WHAT YOU SHOULD DO
Copy the lines that begin at the one containing "This screenshot has width=1000, height=615." and stop after the one containing "point(591,507)", swapping "model detection" for "object detection" and leaving everything else unchanged. Please leave the pictures out of the answer.

RECORDS SHOWN
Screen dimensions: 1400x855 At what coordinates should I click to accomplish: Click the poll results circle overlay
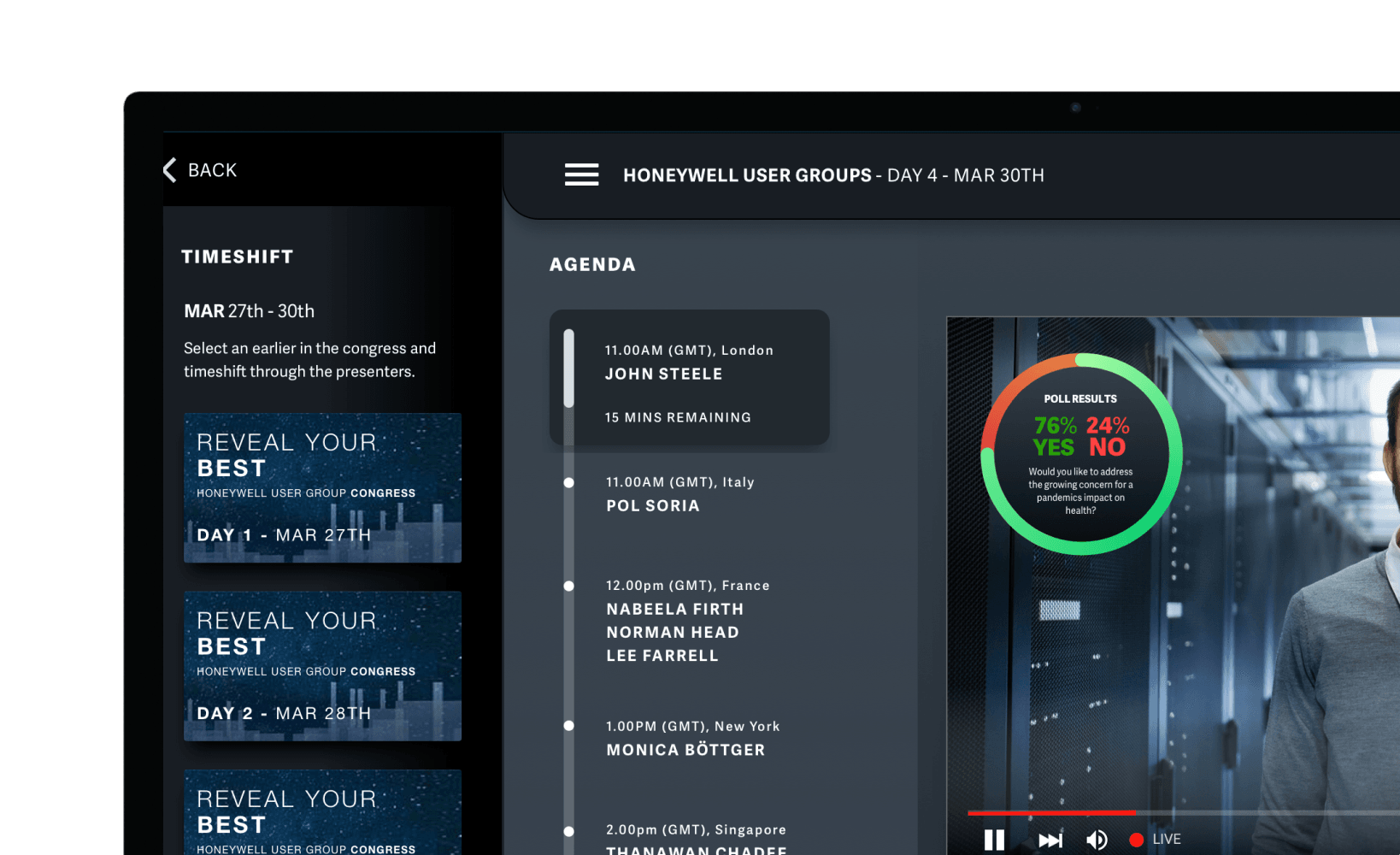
--
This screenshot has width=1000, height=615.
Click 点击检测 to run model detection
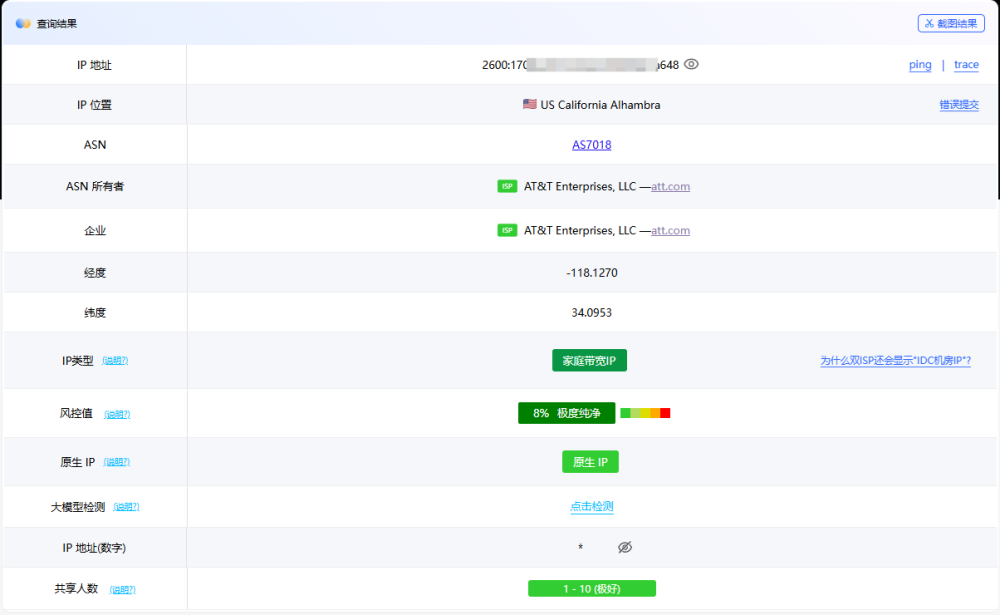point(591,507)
---
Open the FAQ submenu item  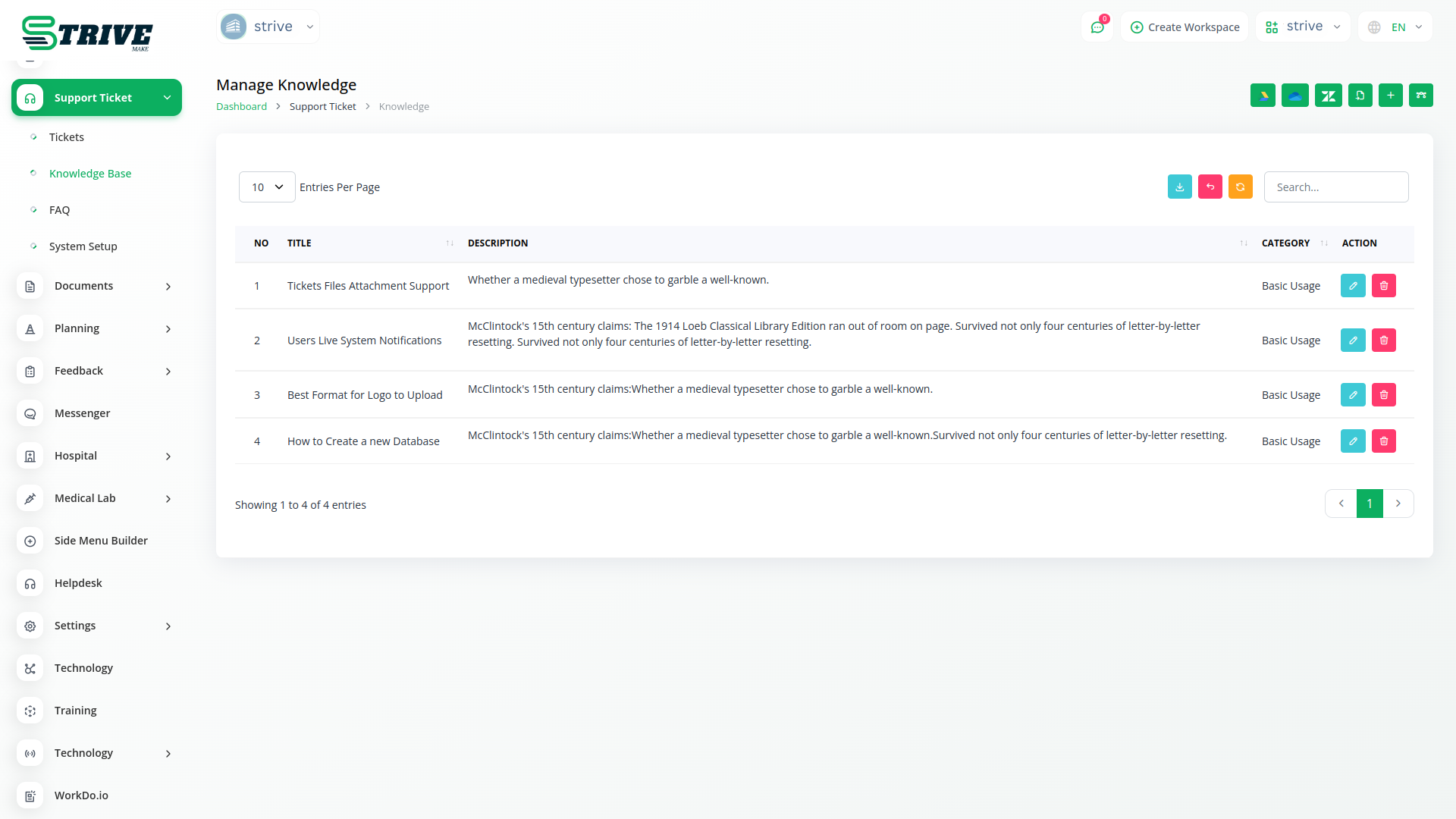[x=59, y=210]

RESULT FOR THIS TASK
This screenshot has width=1000, height=615.
Click 点击检测 to run object detection
point(591,507)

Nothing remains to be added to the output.